▶ [TASK OBJECTIVE] Emit an exact copy of the lines running from the start of the records to the line containing "ftp://ftp.ubuntu-tw.net (359, 1478)", both included.

(Stored items)
"""

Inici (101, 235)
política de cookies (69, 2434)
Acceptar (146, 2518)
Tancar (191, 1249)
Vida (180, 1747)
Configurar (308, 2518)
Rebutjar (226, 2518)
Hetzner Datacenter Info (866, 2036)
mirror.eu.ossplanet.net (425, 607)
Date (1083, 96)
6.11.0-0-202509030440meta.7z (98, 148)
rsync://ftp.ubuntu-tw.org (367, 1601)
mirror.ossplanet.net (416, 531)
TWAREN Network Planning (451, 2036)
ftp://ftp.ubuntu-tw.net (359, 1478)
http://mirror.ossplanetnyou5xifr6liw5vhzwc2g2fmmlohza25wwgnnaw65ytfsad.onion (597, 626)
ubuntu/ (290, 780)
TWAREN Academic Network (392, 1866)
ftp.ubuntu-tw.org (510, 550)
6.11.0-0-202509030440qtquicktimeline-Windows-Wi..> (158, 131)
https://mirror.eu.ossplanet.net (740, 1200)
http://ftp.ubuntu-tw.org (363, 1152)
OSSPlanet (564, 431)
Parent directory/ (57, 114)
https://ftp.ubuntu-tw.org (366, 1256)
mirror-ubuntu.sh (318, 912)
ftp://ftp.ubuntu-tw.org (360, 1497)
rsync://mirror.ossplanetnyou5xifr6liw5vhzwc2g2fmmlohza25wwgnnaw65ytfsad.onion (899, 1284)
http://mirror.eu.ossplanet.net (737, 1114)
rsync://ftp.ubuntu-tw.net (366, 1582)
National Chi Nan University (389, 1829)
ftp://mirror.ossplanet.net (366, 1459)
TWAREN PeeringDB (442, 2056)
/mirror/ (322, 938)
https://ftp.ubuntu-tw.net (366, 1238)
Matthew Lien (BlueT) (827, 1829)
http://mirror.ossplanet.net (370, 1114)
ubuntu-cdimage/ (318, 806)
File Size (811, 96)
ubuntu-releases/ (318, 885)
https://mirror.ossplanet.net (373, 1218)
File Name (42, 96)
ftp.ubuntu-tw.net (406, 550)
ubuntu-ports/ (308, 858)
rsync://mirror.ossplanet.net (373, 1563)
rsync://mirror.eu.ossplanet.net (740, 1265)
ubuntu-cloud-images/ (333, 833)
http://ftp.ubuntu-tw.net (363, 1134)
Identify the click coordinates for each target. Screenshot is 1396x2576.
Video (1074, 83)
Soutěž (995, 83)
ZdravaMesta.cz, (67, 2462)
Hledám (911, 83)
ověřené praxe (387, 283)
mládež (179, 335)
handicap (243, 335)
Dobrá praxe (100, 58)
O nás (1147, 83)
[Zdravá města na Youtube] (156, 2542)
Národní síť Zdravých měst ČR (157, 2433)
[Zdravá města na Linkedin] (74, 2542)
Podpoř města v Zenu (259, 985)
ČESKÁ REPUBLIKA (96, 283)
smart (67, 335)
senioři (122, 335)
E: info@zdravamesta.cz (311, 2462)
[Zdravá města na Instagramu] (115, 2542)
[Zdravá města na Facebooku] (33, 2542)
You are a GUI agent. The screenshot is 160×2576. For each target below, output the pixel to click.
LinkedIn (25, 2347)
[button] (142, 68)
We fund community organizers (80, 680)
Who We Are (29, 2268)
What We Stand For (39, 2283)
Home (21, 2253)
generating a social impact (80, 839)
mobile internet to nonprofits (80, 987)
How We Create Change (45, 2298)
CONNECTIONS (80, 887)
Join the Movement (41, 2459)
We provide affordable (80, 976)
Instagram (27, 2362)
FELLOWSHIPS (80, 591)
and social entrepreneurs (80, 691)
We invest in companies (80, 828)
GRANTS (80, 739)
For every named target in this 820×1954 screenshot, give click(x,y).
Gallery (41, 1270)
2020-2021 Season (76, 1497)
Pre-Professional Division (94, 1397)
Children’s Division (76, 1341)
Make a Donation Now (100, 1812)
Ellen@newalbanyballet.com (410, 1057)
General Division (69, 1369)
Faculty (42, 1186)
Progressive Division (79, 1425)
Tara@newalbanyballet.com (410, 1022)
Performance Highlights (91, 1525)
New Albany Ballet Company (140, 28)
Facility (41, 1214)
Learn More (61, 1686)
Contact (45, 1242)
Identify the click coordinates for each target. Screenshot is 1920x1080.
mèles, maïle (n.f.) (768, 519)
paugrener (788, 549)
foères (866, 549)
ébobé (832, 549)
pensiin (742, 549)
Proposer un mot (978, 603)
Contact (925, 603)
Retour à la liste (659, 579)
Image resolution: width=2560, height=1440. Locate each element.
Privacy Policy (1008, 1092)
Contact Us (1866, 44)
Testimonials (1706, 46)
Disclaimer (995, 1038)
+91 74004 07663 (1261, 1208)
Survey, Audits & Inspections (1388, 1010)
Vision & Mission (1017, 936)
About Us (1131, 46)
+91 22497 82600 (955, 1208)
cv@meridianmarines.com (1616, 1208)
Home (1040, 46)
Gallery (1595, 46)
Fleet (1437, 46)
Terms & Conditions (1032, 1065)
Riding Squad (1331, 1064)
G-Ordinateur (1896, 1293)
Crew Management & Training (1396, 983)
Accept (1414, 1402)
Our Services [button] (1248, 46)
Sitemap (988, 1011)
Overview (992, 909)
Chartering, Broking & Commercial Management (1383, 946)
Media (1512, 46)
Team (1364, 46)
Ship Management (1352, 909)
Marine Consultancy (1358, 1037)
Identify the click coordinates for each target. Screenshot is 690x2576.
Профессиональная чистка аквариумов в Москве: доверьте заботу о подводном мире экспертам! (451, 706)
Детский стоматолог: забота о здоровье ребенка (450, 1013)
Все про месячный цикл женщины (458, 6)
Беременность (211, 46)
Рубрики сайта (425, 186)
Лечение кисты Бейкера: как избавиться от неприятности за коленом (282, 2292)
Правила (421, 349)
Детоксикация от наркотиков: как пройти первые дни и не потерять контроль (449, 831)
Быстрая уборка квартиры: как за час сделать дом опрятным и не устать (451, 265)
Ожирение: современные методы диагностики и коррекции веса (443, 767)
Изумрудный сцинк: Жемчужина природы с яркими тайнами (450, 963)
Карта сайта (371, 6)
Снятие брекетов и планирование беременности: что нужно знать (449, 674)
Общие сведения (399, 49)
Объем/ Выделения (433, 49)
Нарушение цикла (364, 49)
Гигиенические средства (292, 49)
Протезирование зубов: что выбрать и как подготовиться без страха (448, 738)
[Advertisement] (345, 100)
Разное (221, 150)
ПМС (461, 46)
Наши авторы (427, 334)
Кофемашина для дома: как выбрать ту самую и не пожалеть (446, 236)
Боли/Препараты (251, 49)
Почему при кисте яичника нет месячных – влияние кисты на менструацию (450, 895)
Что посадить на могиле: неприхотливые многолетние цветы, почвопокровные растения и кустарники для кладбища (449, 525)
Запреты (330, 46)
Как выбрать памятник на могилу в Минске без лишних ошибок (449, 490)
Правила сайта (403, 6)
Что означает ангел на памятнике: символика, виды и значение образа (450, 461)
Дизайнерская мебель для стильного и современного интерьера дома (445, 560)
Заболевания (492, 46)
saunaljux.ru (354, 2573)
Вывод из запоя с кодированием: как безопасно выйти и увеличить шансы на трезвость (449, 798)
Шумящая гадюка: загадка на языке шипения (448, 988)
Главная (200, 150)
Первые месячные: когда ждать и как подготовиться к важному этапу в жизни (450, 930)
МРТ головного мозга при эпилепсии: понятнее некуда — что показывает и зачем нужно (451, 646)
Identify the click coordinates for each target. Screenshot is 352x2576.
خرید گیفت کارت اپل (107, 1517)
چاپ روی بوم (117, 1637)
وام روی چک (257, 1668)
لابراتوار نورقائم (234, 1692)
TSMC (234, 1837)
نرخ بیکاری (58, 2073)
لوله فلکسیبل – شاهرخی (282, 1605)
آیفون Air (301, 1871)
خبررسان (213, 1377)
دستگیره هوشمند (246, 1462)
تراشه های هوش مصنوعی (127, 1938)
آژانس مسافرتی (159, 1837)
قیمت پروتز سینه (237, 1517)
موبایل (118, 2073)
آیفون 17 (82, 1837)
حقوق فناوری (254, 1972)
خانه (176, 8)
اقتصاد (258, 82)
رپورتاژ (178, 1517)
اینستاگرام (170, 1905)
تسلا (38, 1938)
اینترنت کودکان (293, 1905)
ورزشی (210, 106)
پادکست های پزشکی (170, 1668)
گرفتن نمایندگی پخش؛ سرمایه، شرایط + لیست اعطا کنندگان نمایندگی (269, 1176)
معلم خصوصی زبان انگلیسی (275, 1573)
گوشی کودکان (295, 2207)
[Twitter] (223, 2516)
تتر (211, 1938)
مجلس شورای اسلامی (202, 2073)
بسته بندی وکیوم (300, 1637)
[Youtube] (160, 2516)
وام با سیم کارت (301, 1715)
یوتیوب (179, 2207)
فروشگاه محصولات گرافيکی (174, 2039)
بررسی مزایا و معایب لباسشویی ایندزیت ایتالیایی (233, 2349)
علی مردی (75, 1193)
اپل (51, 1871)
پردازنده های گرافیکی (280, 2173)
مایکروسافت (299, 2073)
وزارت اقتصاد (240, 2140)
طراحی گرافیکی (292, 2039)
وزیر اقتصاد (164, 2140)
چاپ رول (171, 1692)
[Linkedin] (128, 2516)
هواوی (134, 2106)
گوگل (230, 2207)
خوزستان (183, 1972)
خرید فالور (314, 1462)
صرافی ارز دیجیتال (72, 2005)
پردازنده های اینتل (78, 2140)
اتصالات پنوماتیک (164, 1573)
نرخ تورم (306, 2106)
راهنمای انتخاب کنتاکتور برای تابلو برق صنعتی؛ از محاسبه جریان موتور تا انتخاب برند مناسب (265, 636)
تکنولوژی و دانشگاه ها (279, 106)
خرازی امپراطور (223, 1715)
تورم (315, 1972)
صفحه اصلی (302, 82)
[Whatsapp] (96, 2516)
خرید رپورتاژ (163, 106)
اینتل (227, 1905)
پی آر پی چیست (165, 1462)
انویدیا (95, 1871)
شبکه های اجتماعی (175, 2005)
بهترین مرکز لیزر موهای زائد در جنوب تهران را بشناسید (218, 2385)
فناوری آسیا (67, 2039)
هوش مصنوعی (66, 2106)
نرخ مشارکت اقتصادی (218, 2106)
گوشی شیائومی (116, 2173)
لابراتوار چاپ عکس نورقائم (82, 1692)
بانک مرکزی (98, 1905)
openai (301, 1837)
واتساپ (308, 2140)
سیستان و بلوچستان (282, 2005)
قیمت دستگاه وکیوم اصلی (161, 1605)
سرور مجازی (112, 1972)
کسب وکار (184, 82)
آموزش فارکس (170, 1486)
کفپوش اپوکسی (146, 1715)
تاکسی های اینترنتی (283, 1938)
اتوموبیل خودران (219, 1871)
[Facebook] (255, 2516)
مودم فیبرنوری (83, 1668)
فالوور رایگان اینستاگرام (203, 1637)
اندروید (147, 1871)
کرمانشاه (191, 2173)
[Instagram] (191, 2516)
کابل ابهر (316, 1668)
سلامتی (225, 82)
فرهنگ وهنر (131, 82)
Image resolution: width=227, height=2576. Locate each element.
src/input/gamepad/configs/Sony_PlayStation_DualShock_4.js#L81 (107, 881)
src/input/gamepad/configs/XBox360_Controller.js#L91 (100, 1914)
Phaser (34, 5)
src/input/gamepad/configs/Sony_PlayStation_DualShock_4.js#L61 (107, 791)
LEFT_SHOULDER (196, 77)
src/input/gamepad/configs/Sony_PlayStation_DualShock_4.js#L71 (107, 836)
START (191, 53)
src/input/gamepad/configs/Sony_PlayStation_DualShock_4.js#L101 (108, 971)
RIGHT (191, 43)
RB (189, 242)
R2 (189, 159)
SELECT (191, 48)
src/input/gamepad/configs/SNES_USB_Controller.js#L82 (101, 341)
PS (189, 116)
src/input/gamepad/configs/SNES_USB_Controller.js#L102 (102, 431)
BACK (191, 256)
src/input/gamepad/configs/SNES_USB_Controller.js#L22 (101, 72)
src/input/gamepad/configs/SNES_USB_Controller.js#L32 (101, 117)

"""

▶ [ANSWER TO THE PROBLEM]
Inici (101, 235)
política de cookies (69, 2434)
Acceptar (146, 2518)
Tancar (191, 1249)
Vida (180, 1747)
Configurar (308, 2518)
Rebutjar (226, 2518)
Hetzner Datacenter Info (866, 2036)
mirror.eu.ossplanet.net (425, 607)
Date (1083, 96)
6.11.0-0-202509030440meta.7z (98, 148)
rsync://ftp.ubuntu-tw.org (367, 1601)
mirror.ossplanet.net (416, 531)
TWAREN Network Planning (451, 2036)
ftp://ftp.ubuntu-tw.net (359, 1478)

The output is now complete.